Thursday, October 27, 2011

Vanilla Glazed Sugar Cookie Bars

Sometimes, life just needs sprinkles.

This was one of those times.  I had exactly one cup of butter left in my entire apartment, I had leftover glaze in my fridge from the Bundt cake I made a couple weeks earlier, and I just wanted to make something simple and sprinkle-y to share with the dancers before we went into tech for the concert.  I found this recipe and declared it a winner.

The original recipe calls for a frosting, which I ordinarily would've made without batting an eyelash...duh.  Of course, ordinarily I would've made cupcakes instead of cookies...I guess it wasn't an ordinary day.  Anyway, considering the complete lack of butter and the presence of tasty glaze, I gave up on the frosting.  And the glaze was perfect!  It added just enough sweetness to the bars to make them thoroughly addictive without being cloying.

Plus, glaze = perfect sprinkle adhesive.  Truth.

These sugar cookie bars came together so quickly, made my kitchen smell incredible...and I may or may not have had three of them while I was making a plate for the dancers.
Hey - I cut them small!  Three is...a totally justifiable number...

I'll just...give you the recipe now...

Vanilla Glazed Sugar Cookie Bars
Source: lightly adapted from Annie's Eats ; original recipe from The Repressed Pastry Chef

1 cup (2 sticks) unsalted butter, at room temperature
2 cups sugar
4 large eggs
2 tsp vanilla extract
1 vanilla bean, split lengthwise
5 cups all-purpose flour
1 tsp salt
1/2 tsp baking soda
1 recipe vanilla glaze, found here
Multicolored sprinkles (optional but highly encouraged) 

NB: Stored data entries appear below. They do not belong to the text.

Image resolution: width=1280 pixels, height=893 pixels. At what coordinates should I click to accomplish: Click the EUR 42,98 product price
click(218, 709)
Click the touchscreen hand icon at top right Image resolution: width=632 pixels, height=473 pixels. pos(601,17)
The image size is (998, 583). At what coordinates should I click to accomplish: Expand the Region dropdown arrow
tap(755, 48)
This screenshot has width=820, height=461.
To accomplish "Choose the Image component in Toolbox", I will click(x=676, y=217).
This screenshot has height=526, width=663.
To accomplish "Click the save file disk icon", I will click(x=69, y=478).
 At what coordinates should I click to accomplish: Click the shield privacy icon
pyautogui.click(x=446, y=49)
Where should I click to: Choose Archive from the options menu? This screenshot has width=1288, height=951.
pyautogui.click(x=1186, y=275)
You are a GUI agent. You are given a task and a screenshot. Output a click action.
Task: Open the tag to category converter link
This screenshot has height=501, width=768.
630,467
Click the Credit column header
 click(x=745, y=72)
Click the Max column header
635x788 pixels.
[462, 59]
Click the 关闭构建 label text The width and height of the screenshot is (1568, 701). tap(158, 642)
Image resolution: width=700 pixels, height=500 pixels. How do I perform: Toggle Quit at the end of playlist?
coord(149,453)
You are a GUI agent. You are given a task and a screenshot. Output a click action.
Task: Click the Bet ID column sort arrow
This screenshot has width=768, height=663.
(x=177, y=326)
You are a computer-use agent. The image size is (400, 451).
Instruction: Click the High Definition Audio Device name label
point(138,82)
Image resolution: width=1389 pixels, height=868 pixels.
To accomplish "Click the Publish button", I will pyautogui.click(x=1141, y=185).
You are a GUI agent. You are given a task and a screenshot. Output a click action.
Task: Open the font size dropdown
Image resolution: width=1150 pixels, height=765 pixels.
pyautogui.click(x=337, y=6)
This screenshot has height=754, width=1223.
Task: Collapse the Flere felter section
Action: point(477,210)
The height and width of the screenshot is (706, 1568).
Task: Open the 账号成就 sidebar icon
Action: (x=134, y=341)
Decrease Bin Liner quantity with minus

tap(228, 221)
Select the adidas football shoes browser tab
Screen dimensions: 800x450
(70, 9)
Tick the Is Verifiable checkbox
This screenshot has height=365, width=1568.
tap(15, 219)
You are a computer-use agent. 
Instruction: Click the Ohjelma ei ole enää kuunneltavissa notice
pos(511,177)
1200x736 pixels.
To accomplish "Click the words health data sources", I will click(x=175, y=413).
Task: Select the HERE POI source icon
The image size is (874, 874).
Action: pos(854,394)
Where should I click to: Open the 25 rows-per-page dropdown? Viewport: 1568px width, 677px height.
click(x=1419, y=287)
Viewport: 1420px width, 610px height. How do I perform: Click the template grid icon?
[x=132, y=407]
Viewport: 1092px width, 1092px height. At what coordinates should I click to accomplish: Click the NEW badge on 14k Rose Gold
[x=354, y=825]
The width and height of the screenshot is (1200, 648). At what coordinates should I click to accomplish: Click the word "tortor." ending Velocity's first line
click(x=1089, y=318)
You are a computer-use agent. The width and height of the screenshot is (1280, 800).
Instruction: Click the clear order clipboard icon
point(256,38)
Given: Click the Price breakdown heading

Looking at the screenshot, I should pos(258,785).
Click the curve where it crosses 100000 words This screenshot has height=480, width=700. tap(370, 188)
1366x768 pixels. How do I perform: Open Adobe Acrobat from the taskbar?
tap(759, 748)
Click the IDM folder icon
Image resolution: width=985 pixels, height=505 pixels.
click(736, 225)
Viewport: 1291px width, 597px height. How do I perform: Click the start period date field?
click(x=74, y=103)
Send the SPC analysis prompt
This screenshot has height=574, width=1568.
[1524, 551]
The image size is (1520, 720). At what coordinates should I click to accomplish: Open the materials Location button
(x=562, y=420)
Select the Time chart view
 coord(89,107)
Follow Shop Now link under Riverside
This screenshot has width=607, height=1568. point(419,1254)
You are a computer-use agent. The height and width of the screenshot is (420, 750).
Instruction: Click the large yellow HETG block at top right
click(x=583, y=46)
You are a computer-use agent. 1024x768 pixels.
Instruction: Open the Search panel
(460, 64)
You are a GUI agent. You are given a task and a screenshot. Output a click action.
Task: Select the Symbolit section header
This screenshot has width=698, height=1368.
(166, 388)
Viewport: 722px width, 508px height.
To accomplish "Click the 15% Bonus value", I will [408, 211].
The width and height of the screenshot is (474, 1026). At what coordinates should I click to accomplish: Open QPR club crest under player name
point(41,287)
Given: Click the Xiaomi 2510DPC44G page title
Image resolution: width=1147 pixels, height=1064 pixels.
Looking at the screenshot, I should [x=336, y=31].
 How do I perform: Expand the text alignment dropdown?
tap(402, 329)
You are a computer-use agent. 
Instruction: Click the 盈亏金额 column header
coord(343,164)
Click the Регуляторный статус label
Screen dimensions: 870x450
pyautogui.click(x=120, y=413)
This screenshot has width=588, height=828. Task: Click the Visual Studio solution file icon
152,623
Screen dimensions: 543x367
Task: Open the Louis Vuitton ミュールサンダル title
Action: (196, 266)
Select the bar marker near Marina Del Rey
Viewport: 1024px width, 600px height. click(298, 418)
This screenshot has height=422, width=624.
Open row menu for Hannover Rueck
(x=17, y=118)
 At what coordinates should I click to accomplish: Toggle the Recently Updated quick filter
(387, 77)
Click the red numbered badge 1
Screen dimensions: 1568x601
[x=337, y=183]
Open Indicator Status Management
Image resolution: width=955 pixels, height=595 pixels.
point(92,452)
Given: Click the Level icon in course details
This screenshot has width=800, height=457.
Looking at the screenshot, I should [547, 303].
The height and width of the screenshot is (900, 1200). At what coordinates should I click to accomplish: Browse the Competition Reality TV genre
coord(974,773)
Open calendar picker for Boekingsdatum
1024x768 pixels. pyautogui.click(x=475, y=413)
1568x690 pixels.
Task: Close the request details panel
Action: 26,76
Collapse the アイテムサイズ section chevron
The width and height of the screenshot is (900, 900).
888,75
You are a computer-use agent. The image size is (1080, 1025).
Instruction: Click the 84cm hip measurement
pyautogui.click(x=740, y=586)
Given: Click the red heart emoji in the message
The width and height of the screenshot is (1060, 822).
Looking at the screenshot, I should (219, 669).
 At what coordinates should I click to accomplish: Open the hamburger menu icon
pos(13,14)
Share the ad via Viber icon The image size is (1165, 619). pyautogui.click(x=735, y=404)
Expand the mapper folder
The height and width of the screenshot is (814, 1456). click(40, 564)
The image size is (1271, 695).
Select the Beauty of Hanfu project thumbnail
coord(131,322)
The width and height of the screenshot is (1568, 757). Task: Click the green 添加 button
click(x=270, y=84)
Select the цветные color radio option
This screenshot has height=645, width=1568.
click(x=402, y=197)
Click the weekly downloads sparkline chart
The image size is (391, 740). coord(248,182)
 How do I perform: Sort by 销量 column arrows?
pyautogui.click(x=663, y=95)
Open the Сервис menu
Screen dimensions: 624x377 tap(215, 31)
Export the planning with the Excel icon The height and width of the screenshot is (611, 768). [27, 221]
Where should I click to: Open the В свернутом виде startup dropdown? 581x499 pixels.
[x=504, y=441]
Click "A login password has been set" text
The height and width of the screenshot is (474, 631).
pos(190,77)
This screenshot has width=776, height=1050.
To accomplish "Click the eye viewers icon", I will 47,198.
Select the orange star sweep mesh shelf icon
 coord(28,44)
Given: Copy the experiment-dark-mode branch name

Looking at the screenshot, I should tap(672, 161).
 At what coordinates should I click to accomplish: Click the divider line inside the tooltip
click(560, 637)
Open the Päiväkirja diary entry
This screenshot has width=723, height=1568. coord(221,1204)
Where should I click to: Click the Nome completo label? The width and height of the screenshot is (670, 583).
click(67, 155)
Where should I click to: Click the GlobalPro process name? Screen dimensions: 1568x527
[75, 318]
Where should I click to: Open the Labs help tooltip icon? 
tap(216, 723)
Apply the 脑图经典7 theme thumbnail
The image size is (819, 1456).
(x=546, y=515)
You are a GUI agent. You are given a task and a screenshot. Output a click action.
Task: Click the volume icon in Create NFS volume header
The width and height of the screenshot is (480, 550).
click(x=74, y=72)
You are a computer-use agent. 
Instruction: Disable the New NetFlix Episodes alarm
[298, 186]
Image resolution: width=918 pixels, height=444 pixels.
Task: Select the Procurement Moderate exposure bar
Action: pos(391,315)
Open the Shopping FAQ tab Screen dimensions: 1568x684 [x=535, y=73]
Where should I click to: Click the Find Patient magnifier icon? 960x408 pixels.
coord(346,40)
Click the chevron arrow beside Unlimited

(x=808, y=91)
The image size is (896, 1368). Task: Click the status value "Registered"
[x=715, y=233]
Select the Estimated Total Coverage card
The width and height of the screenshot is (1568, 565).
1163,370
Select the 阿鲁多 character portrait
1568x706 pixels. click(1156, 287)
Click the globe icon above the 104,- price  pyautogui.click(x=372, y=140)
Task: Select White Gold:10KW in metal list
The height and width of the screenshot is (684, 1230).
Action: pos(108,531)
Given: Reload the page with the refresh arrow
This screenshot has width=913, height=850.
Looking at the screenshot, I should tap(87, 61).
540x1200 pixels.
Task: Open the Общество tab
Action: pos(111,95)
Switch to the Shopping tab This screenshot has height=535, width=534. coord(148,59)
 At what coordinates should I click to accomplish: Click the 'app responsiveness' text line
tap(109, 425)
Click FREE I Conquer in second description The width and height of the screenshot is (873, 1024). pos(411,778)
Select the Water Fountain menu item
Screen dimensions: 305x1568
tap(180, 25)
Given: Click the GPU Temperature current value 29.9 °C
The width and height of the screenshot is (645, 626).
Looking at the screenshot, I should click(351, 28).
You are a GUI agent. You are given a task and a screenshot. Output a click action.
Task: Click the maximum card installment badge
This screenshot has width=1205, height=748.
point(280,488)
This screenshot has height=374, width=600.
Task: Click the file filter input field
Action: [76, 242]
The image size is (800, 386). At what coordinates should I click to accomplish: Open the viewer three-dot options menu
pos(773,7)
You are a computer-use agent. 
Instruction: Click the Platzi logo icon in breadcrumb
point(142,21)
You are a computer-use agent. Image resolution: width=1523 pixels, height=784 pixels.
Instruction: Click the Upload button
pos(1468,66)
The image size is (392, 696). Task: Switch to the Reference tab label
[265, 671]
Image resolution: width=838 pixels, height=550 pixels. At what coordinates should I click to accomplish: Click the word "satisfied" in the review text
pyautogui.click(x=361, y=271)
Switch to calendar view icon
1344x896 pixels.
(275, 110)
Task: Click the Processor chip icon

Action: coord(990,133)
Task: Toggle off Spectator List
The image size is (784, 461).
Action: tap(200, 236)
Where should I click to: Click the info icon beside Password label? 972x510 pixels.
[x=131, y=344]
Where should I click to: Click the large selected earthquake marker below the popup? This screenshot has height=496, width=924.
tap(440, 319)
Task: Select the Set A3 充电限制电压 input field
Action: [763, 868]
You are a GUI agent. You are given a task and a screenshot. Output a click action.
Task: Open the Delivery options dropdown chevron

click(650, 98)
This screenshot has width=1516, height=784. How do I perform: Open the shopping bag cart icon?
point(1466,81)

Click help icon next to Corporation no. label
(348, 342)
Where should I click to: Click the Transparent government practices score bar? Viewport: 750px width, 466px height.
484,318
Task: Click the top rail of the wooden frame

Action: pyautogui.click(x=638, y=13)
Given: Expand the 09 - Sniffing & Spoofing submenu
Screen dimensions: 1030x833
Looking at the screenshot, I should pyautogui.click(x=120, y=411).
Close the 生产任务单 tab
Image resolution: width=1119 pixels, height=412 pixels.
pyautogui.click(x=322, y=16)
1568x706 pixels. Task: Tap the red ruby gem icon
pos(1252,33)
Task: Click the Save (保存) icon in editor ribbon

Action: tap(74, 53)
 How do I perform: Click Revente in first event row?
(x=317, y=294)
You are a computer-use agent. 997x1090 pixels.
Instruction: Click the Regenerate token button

Preheat the oven to 350˚F with a rack placed at the center position.  Grease a 13x18" rimmed baking sheet and set aside. [Side note: I used the medium baking sheet from my set of three - I eyeballed it and it looked right.]
Whisk together the flour, salt, and baking soda in a medium bowl.  Set aside.
In a large bowl with a mixer, cream together the butter and sugar on medium speed till pale and fluffy, about 2 minutes.  Add the eggs one at a time, beating well after each addition and scraping down the sides of the bowl as needed.  Scrape the seeds from the vanilla bean and add the seeds and extract to the butter mixture, beating until well incorporated.  Switch to low speed and add the dry ingredients, mixing just until incorporated.
Transfer the cookie dough to the prepared baking sheet and press it into an even layer.  Bake in the preheated oven for 10-15 minutes, until light golden brown in color and a toothpick inserted into the center comes out clean.  Allow to cool to room temperature in the pan on a rack.
Once the bars are at room temperature, poke holes all over the surface with the tines of a fork or a toothpick.  Pour the vanilla glaze over the bars and spread as evenly as possible.  If using sprinkles (which you should!) add them to the top of the bars now so they set with the glaze.   Allow the glaze to set and harden before slicing into 1.5-2" square bars and serving.  Enjoy!

Tuesday, October 25, 2011

Vanilla Bean Bundt Cake

One show down, two to go!
My first show of the semester - the university company's dance concert - ran this weekend, and it was truly a fantastic run.  I'm so grateful to be in a company with the talented dancers I share the stage with.  And getting to do a CRAZY duet with my best friend was even better!  I am pretty glad the show's over, though - now that I'm in heavy rehearsals for the musical and I've started the choreographic process for the student showcase, it's nice to have one less thing on my mind!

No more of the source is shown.